Thank you for all views. I was wondering, those who have said reduce contact, how would you go about that and what would you say when son asks about visiting? I often feel I get trapped into situations so that she gets what she wants.
Also another big purchase today for DS... nothing for DD. Intention to spend time using this item which is something I've been wanting to buy him and use together for a while but was waiting for birthday etc. Now he will receive it from them instead

OP posts:
NumberTheory · 10/06/2021 16:59

For reducing contact, rather than dropping all contact, it depends a bit on how you currently set up contact. If there’s a regular night DS goes for a sleep over or to see her then arranging some other activity that happens then helps disrupt it. If your DM asks then being vague “Think we might be doing something”, “Not this week, maybe next.” Etc. And just putting her off and not committing often might be your best shot. If she’s persistent you do have to stand a bit strong, though, even while sounding vague, which can be difficult to achieve, especially if she annoys you/winds you up a lot at the moment.
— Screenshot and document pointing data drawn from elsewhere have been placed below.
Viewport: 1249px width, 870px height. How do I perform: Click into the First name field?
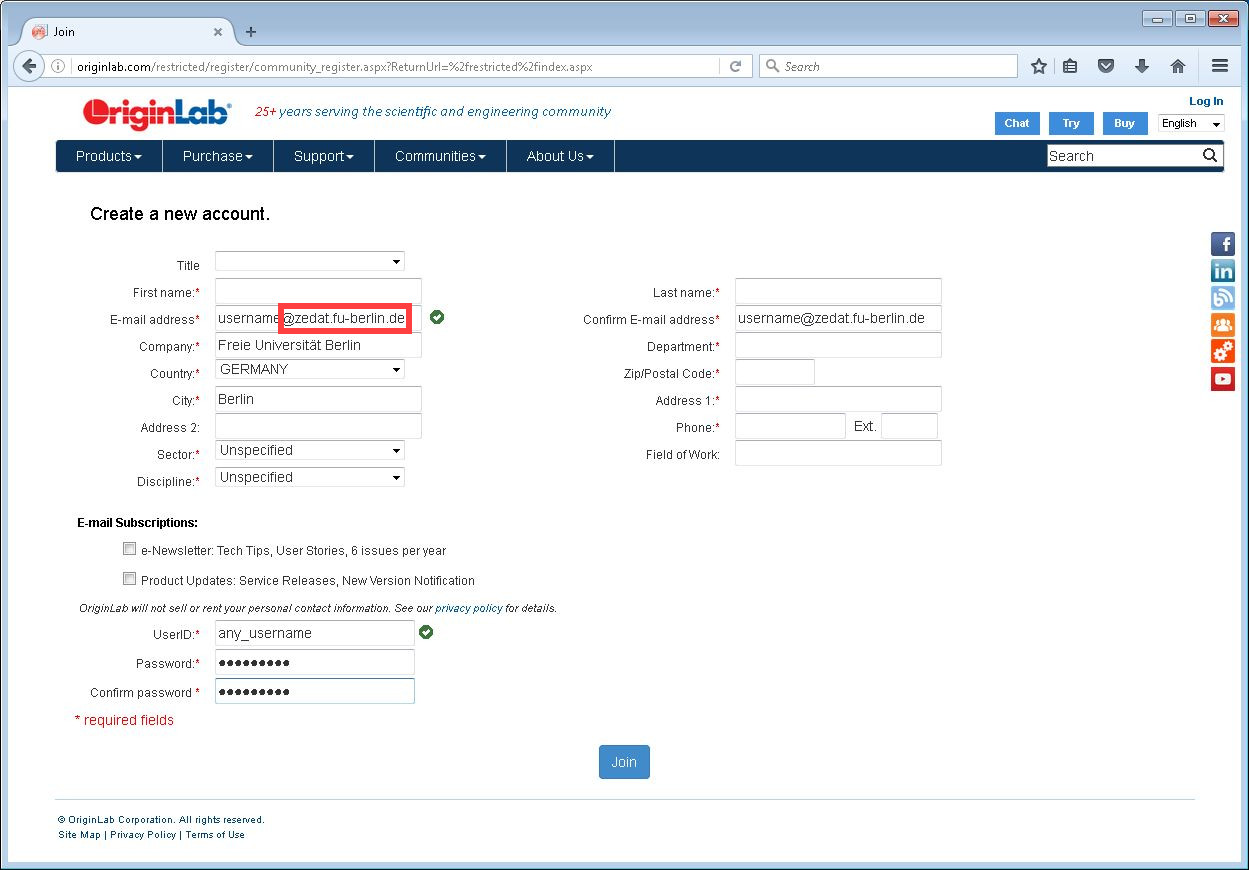click(x=318, y=291)
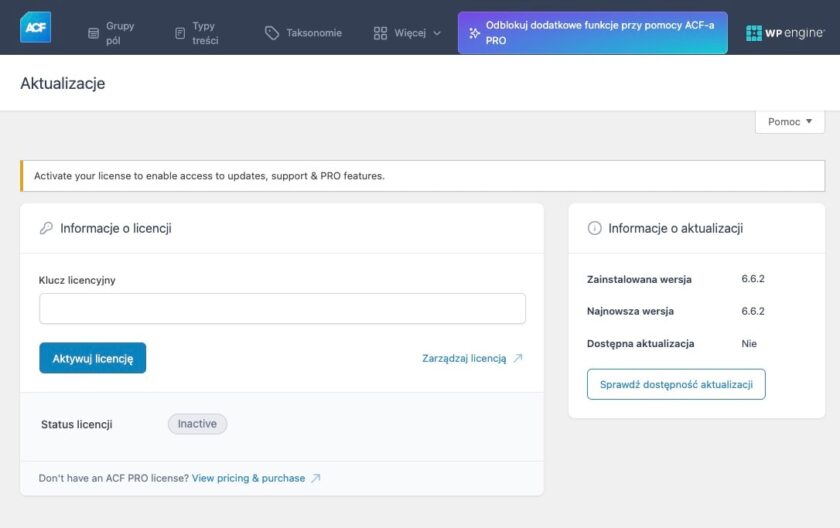
Task: Click the WP Engine logo
Action: 785,33
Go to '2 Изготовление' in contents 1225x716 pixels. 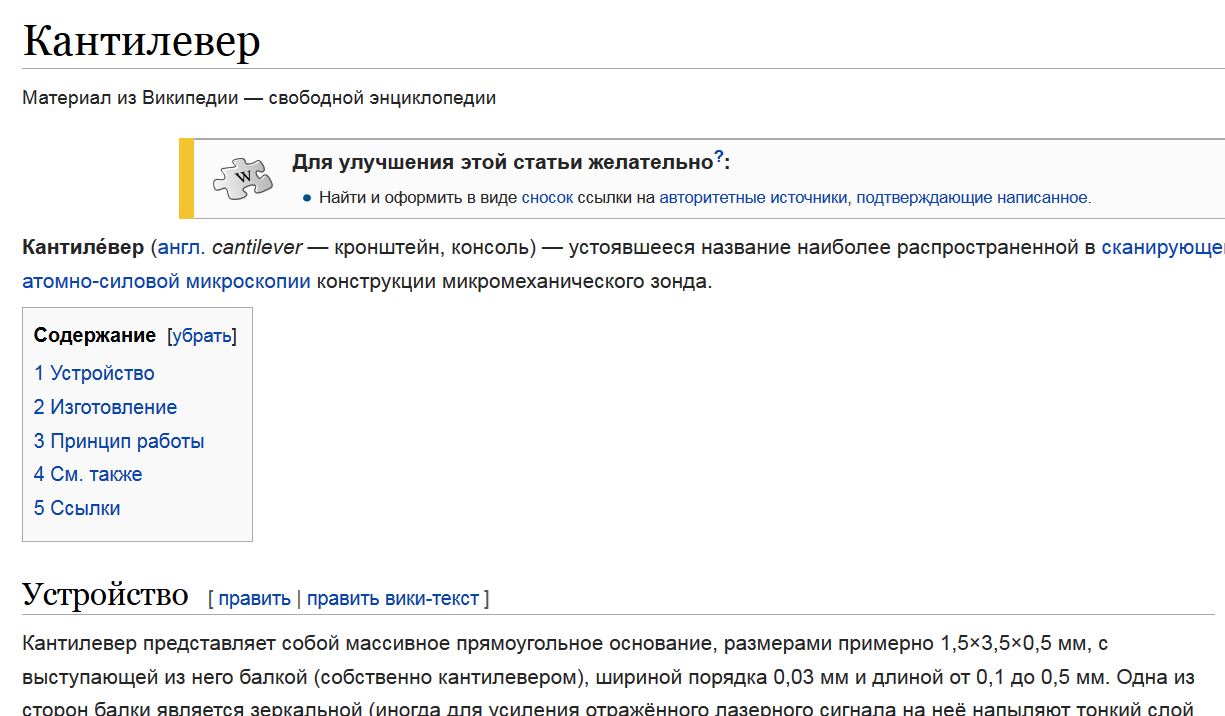coord(105,407)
If it gets harder you can counter with “I don’t think it’s been good for him going so much, lately. He may enjoy it at the time but he’s been agitated after.” Then broken record of “I don’t think it’s good to do it so often.”.

Do you think those would work? MN can be a good place to run through how you think conversations might go so you can pick up some phrases to come out with while you’re feeling under pressure in the heat of an exchange.

NumberTheory · 10/06/2021 17:04

On the purchase front - if they are keeping the item at their house then if you slow visits down he won’t get to use it much but if he likes it you can still get it for his birthday and then you can spend time with him doing it. If it’s actually given to him so he can keep it at your house then you can spend time with him doing it. Don’t hold off because your parents will be disappointed.

Did they know about the item because you told them? If so, stop discussing your plans with them. Keep everyone vague. Learn to nod and smile a lot but not agree or commit.